------ SUPPLIED ENTRIES ------
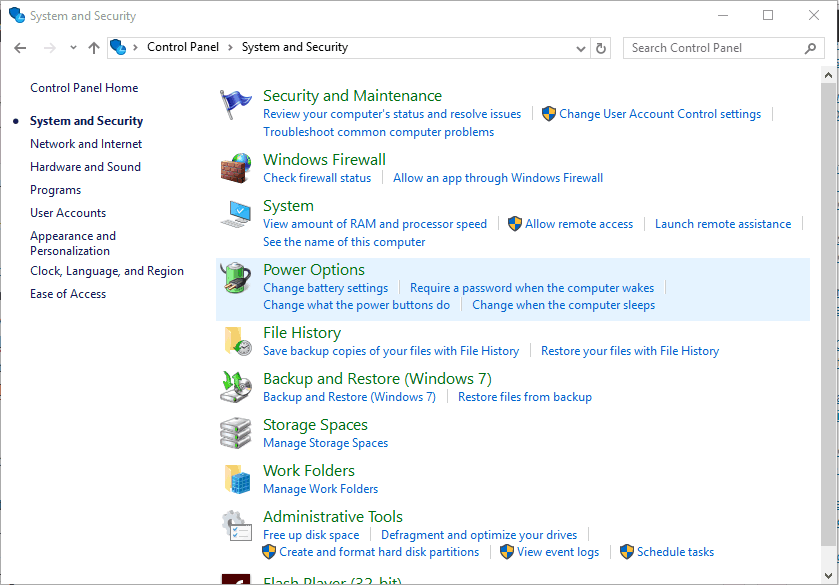Click the Backup and Restore icon
This screenshot has width=839, height=585.
tap(236, 387)
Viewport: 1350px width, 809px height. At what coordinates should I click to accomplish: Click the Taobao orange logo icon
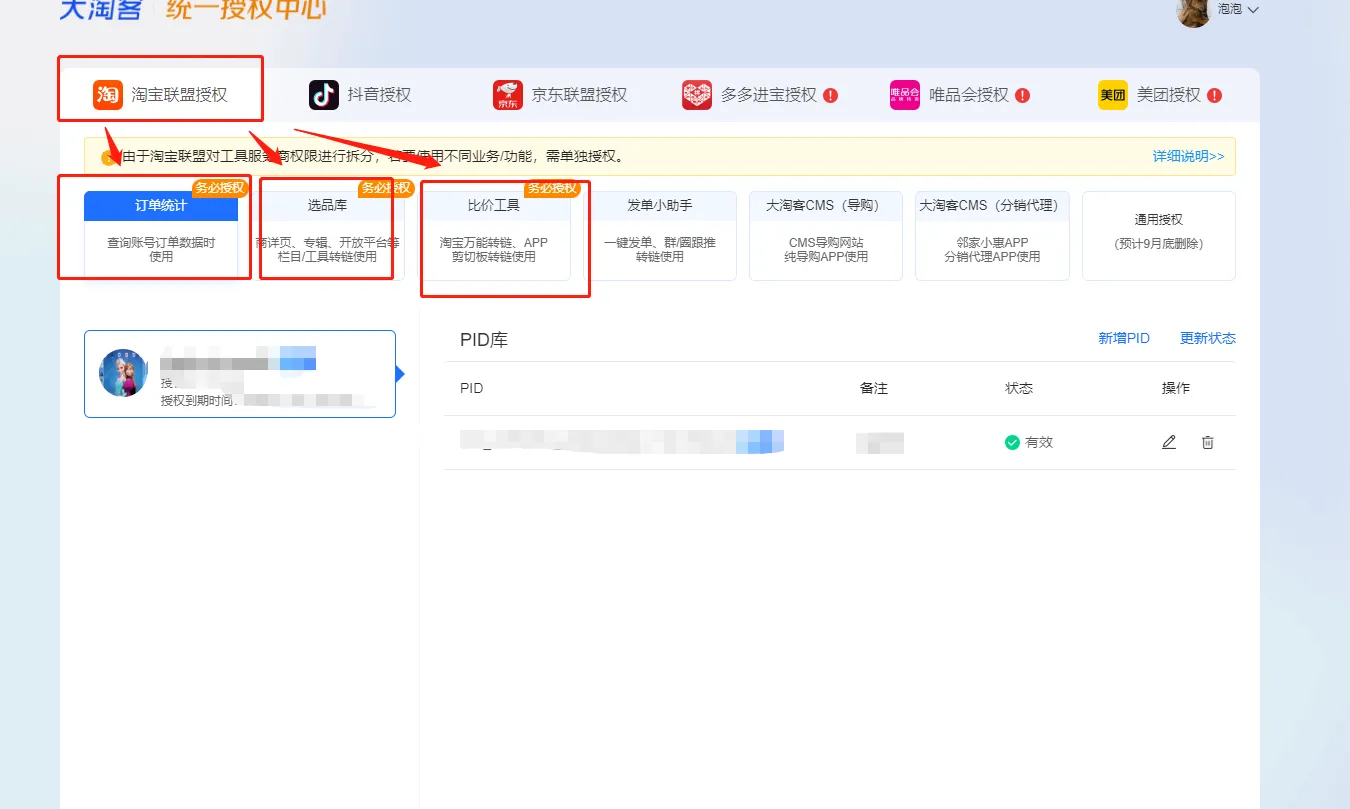coord(108,95)
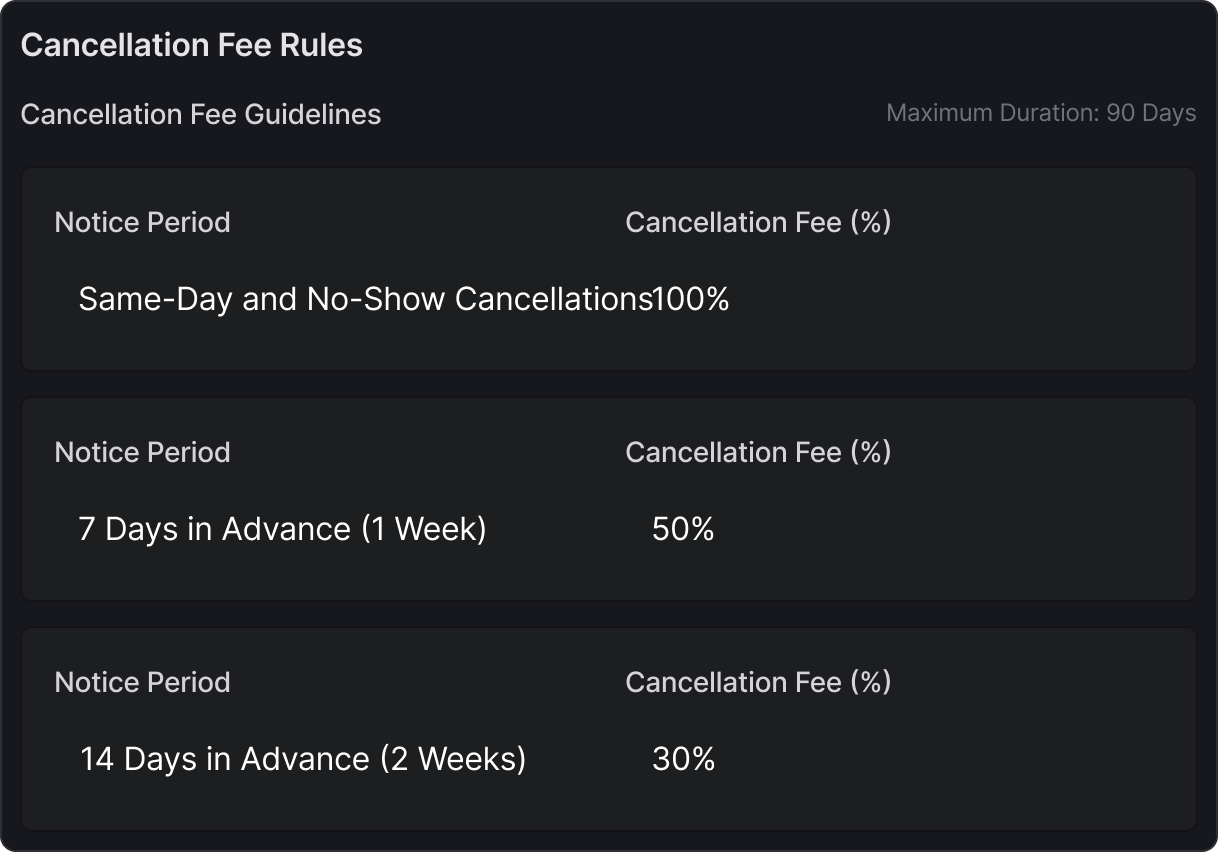
Task: Click the Cancellation Fee (%) label above 100%
Action: (x=758, y=222)
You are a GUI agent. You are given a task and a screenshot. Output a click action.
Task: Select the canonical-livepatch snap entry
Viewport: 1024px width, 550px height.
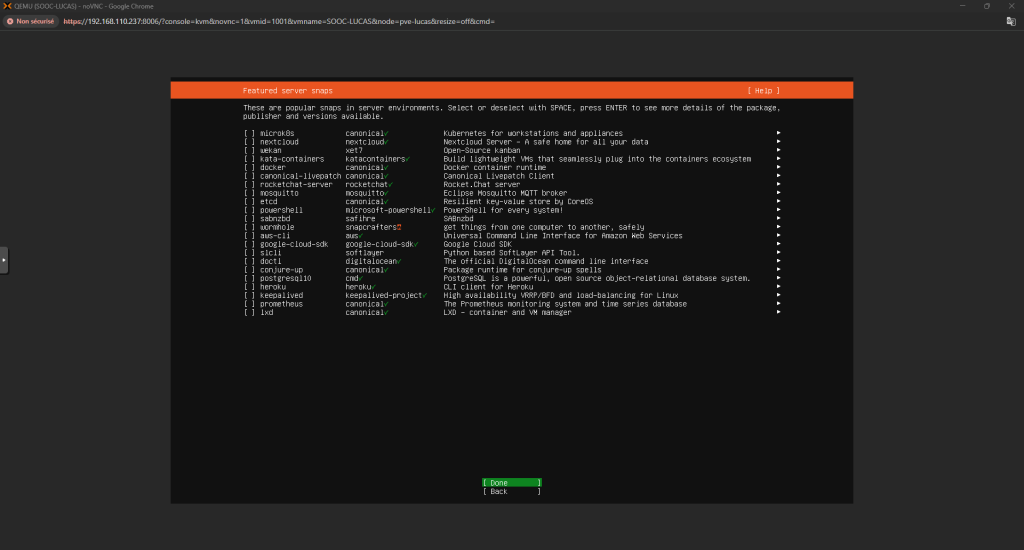(x=294, y=176)
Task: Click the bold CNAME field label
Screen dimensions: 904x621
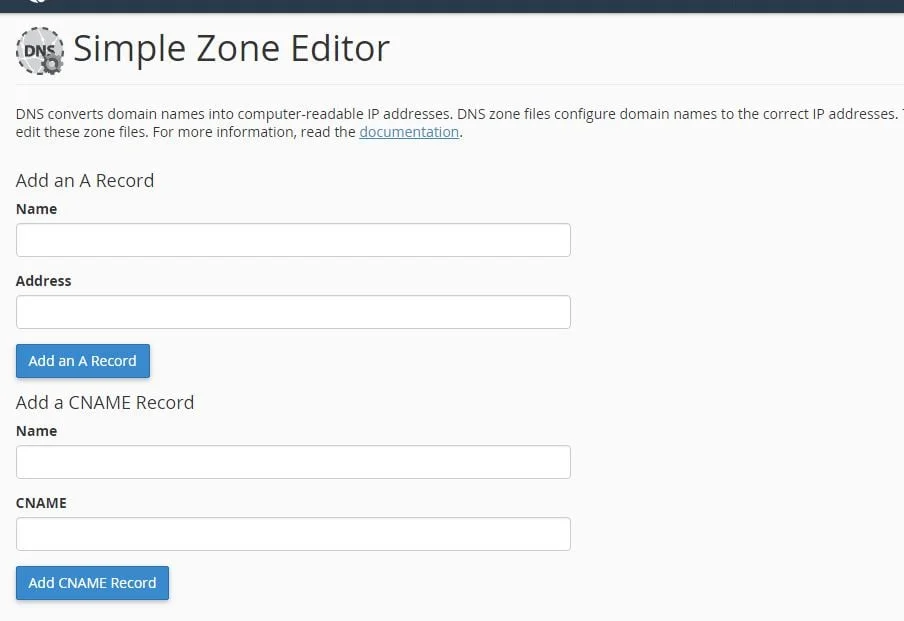Action: pos(42,503)
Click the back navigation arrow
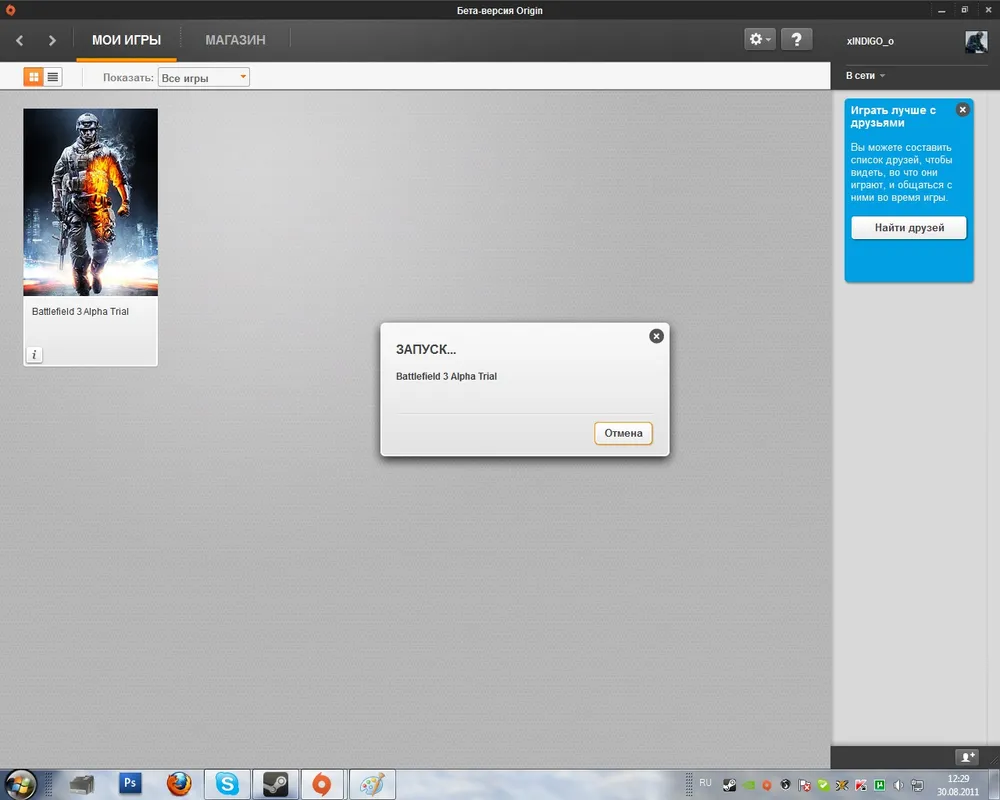This screenshot has height=800, width=1000. point(20,40)
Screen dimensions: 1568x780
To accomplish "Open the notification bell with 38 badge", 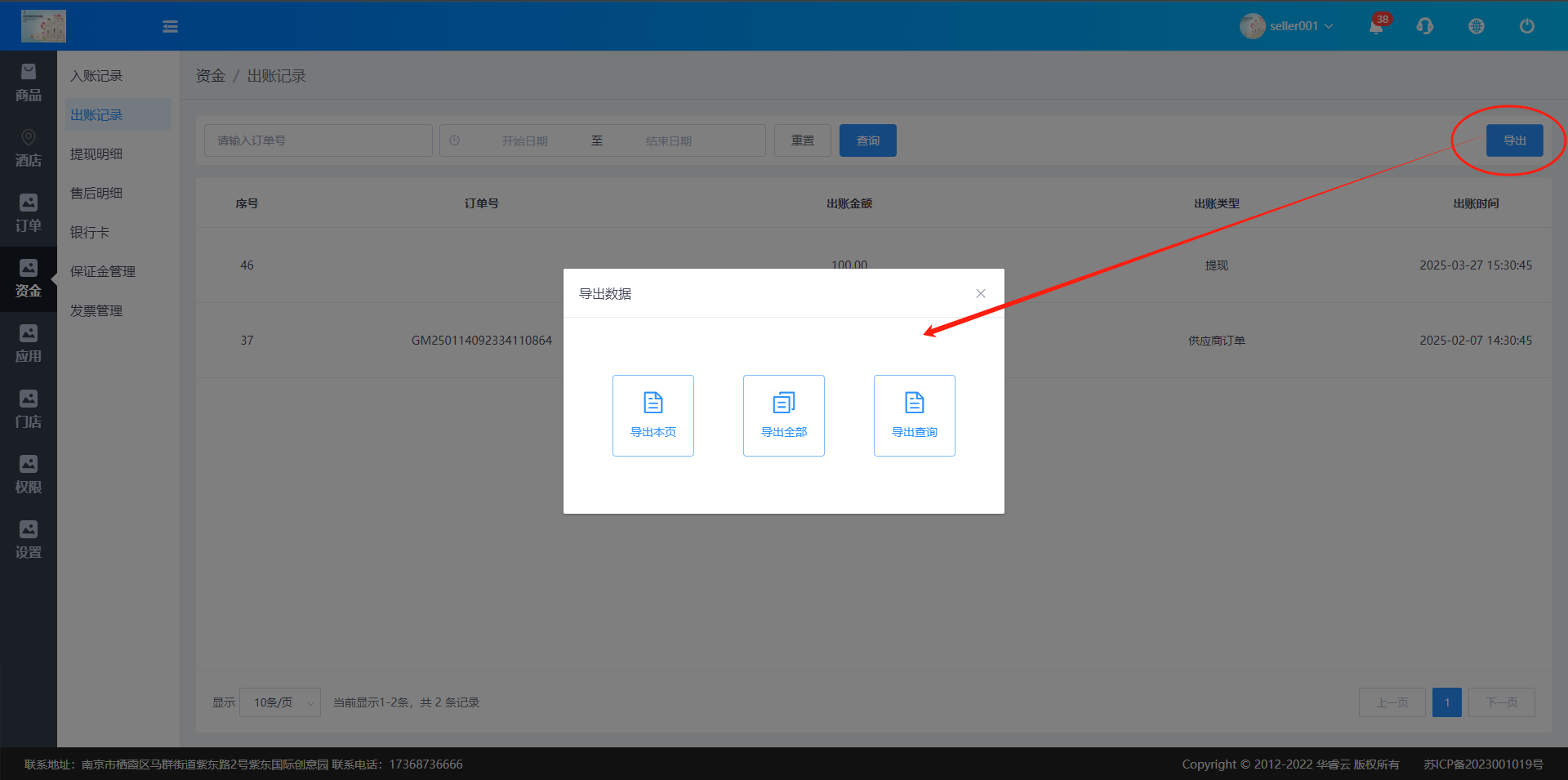I will pyautogui.click(x=1376, y=26).
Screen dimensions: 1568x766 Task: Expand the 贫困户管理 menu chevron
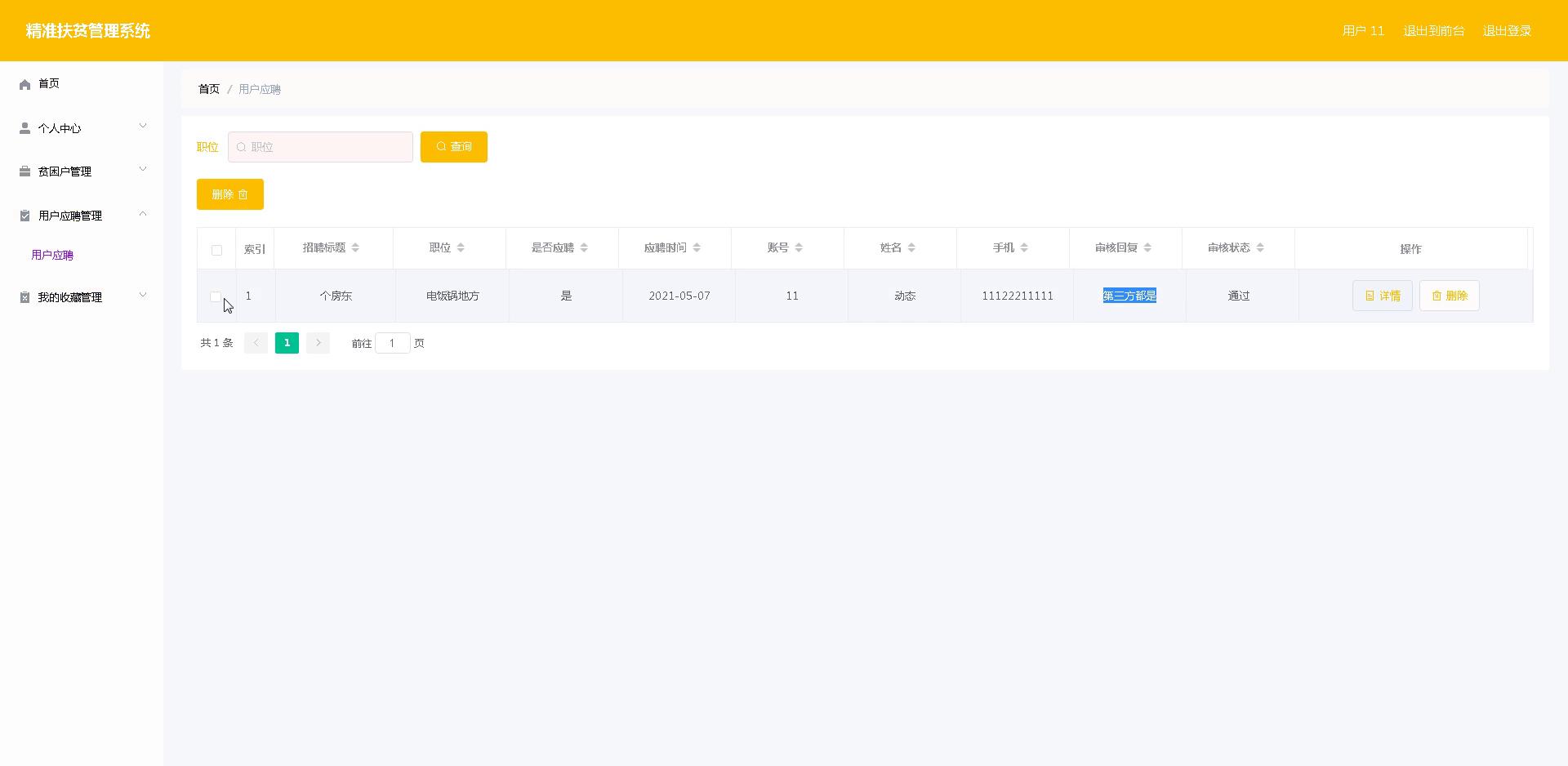coord(143,169)
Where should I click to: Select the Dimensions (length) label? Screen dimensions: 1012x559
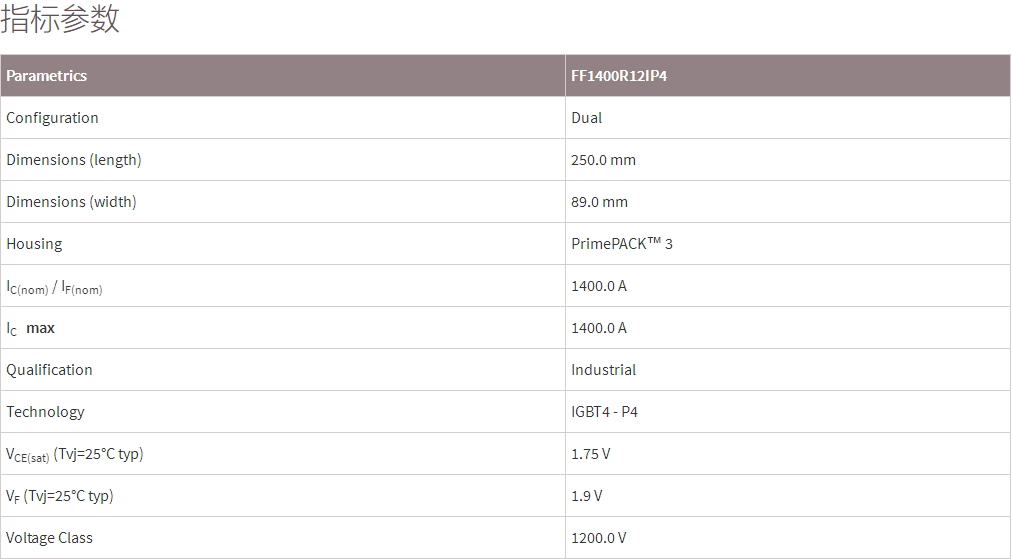[74, 160]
------
YOUR TASK:
Extract exactly the lines from the one containing "Screen dimensions: 1568x766" through the last line of the records above, both included, and leave out the pictures.

YOUR RESPONSE:
Screen dimensions: 1568x766 Task: Expand the 贫困户管理 menu chevron
coord(143,169)
Where should I click to: Select the Dimensions (length) label? Screen dimensions: 1012x559
[74, 160]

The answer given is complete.